→ DATASET EXCERPTS:
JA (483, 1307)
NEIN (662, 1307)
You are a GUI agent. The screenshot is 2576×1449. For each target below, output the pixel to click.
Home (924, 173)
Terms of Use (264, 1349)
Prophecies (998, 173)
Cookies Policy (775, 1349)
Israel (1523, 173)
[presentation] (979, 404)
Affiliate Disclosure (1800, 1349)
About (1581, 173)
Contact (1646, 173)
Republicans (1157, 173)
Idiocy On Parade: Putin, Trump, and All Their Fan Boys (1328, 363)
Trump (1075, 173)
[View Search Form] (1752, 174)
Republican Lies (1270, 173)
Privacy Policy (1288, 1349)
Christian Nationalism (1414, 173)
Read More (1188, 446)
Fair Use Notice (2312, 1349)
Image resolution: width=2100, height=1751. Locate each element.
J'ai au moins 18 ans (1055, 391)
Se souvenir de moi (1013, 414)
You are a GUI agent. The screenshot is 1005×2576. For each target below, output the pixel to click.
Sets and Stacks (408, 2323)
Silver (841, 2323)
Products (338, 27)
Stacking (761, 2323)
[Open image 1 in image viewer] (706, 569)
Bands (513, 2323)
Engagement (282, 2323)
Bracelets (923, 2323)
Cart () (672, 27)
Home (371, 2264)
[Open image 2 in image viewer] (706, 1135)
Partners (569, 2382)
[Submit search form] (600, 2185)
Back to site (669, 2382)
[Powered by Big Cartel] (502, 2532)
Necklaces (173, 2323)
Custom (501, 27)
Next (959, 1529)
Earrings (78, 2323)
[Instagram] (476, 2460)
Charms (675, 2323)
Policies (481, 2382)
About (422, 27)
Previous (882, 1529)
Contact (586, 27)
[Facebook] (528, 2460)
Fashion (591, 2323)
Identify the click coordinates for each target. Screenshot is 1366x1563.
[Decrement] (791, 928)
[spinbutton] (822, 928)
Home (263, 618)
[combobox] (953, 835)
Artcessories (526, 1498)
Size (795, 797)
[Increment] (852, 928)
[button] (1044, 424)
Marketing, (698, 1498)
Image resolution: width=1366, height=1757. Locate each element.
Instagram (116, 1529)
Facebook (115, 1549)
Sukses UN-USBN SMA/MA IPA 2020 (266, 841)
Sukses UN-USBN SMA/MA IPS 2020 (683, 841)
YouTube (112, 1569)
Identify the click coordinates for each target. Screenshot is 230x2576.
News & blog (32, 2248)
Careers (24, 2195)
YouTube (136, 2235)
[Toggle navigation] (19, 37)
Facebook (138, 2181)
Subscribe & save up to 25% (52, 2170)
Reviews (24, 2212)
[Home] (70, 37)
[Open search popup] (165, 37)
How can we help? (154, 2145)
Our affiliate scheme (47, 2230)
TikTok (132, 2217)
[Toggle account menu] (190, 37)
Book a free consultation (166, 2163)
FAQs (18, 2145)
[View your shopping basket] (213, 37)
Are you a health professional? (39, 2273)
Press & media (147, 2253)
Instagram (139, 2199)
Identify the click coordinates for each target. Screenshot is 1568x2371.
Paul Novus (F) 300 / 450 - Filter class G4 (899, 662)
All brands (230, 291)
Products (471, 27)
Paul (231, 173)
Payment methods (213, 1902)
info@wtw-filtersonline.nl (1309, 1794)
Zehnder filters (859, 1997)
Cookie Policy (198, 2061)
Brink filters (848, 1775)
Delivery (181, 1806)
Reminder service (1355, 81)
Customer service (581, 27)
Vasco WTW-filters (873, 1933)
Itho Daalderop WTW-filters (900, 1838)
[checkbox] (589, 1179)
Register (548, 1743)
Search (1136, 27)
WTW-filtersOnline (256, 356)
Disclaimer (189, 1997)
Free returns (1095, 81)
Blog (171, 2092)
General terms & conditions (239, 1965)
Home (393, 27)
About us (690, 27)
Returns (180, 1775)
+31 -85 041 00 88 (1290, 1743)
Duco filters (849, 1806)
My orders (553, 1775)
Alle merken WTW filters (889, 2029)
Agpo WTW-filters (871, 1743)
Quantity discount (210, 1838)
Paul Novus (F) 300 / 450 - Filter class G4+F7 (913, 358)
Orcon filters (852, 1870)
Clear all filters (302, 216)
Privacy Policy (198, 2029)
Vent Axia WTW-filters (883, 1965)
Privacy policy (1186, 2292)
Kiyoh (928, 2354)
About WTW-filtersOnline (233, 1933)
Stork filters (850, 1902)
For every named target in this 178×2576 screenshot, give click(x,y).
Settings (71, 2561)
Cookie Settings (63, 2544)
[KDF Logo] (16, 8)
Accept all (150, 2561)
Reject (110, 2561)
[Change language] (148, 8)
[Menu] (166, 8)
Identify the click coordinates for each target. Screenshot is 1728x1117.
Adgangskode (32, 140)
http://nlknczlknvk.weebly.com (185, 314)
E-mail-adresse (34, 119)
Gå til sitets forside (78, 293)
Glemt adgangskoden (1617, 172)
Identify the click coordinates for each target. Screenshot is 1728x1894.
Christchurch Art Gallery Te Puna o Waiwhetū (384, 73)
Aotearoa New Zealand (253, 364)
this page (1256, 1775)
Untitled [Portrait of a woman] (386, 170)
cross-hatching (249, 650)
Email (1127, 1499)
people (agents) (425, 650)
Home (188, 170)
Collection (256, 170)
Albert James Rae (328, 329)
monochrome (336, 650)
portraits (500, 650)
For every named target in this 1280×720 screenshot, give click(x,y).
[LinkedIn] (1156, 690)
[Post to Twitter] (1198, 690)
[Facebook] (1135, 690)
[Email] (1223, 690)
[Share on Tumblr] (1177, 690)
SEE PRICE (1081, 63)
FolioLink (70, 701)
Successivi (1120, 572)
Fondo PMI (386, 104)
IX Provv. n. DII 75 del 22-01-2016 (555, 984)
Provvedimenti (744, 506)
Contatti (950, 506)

→ ABOUT THIS TASK: Could you set down every line above exactly as written?

→ EXPECTED OUTPUT:
JA (483, 1307)
NEIN (662, 1307)
You are a GUI agent. The screenshot is 2576×1449. For each target below, output the pixel to click.
Home (924, 173)
Terms of Use (264, 1349)
Prophecies (998, 173)
Cookies Policy (775, 1349)
Israel (1523, 173)
[presentation] (979, 404)
Affiliate Disclosure (1800, 1349)
About (1581, 173)
Contact (1646, 173)
Republicans (1157, 173)
Idiocy On Parade: Putin, Trump, and All Their Fan Boys (1328, 363)
Trump (1075, 173)
[View Search Form] (1752, 174)
Republican Lies (1270, 173)
Privacy Policy (1288, 1349)
Christian Nationalism (1414, 173)
Read More (1188, 446)
Fair Use Notice (2312, 1349)
Image resolution: width=2100, height=1751. Locate each element.
J'ai au moins 18 ans (1055, 391)
Se souvenir de moi (1013, 414)
You are a GUI agent. The screenshot is 1005×2576. For each target below, output the pixel to click.
Sets and Stacks (408, 2323)
Silver (841, 2323)
Products (338, 27)
Stacking (761, 2323)
[Open image 1 in image viewer] (706, 569)
Bands (513, 2323)
Engagement (282, 2323)
Bracelets (923, 2323)
Cart () (672, 27)
Home (371, 2264)
[Open image 2 in image viewer] (706, 1135)
Partners (569, 2382)
[Submit search form] (600, 2185)
Back to site (669, 2382)
[Powered by Big Cartel] (502, 2532)
Necklaces (173, 2323)
Custom (501, 27)
Next (959, 1529)
Earrings (78, 2323)
[Instagram] (476, 2460)
Charms (675, 2323)
Policies (481, 2382)
About (422, 27)
Previous (882, 1529)
Contact (586, 27)
[Facebook] (528, 2460)
Fashion (591, 2323)
Identify the click coordinates for each target. Screenshot is 1366x1563.
[Decrement] (791, 928)
[spinbutton] (822, 928)
Home (263, 618)
[combobox] (953, 835)
Artcessories (526, 1498)
Size (795, 797)
[Increment] (852, 928)
[button] (1044, 424)
Marketing, (698, 1498)
Image resolution: width=1366, height=1757. Locate each element.
Instagram (116, 1529)
Facebook (115, 1549)
Sukses UN-USBN SMA/MA IPA 2020 (266, 841)
Sukses UN-USBN SMA/MA IPS 2020 (683, 841)
YouTube (112, 1569)
Identify the click coordinates for each target. Screenshot is 230x2576.
News & blog (32, 2248)
Careers (24, 2195)
YouTube (136, 2235)
[Toggle navigation] (19, 37)
Facebook (138, 2181)
Subscribe & save up to 25% (52, 2170)
Reviews (24, 2212)
[Home] (70, 37)
[Open search popup] (165, 37)
How can we help? (154, 2145)
Our affiliate scheme (47, 2230)
TikTok (132, 2217)
[Toggle account menu] (190, 37)
Book a free consultation (166, 2163)
FAQs (18, 2145)
[View your shopping basket] (213, 37)
Are you a health professional? (39, 2273)
Press & media (147, 2253)
Instagram (139, 2199)
Identify the click coordinates for each target. Screenshot is 1568x2371.
Paul Novus (F) 300 / 450 - Filter class G4 (899, 662)
All brands (230, 291)
Products (471, 27)
Paul (231, 173)
Payment methods (213, 1902)
info@wtw-filtersonline.nl (1309, 1794)
Zehnder filters (859, 1997)
Cookie Policy (198, 2061)
Brink filters (848, 1775)
Delivery (181, 1806)
Reminder service (1355, 81)
Customer service (581, 27)
Vasco WTW-filters (873, 1933)
Itho Daalderop WTW-filters (900, 1838)
[checkbox] (589, 1179)
Register (548, 1743)
Search (1136, 27)
WTW-filtersOnline (256, 356)
Disclaimer (189, 1997)
Free returns (1095, 81)
Blog (171, 2092)
General terms & conditions (239, 1965)
Home (393, 27)
About us (690, 27)
Returns (180, 1775)
+31 -85 041 00 88 (1290, 1743)
Duco filters (849, 1806)
My orders (553, 1775)
Alle merken WTW filters (889, 2029)
Agpo WTW-filters (871, 1743)
Quantity discount (210, 1838)
Paul Novus (F) 300 / 450 - Filter class G4+F7 (913, 358)
Orcon filters (852, 1870)
Clear all filters (302, 216)
Privacy Policy (198, 2029)
Vent Axia WTW-filters (883, 1965)
Privacy policy (1186, 2292)
Kiyoh (928, 2354)
About WTW-filtersOnline (233, 1933)
Stork filters (850, 1902)
For every named target in this 178×2576 screenshot, give click(x,y).
Settings (71, 2561)
Cookie Settings (63, 2544)
[KDF Logo] (16, 8)
Accept all (150, 2561)
Reject (110, 2561)
[Change language] (148, 8)
[Menu] (166, 8)
Identify the click coordinates for each target. Screenshot is 1728x1117.
Adgangskode (32, 140)
http://nlknczlknvk.weebly.com (185, 314)
E-mail-adresse (34, 119)
Gå til sitets forside (78, 293)
Glemt adgangskoden (1617, 172)
Identify the click coordinates for each target. Screenshot is 1728x1894.
Christchurch Art Gallery Te Puna o Waiwhetū (384, 73)
Aotearoa New Zealand (253, 364)
this page (1256, 1775)
Untitled [Portrait of a woman] (386, 170)
cross-hatching (249, 650)
Email (1127, 1499)
people (agents) (425, 650)
Home (188, 170)
Collection (256, 170)
Albert James Rae (328, 329)
monochrome (336, 650)
portraits (500, 650)
For every named target in this 1280×720 screenshot, give click(x,y).
[LinkedIn] (1156, 690)
[Post to Twitter] (1198, 690)
[Facebook] (1135, 690)
[Email] (1223, 690)
[Share on Tumblr] (1177, 690)
SEE PRICE (1081, 63)
FolioLink (70, 701)
Successivi (1120, 572)
Fondo PMI (386, 104)
IX Provv. n. DII 75 del 22-01-2016 (555, 984)
Provvedimenti (744, 506)
Contatti (950, 506)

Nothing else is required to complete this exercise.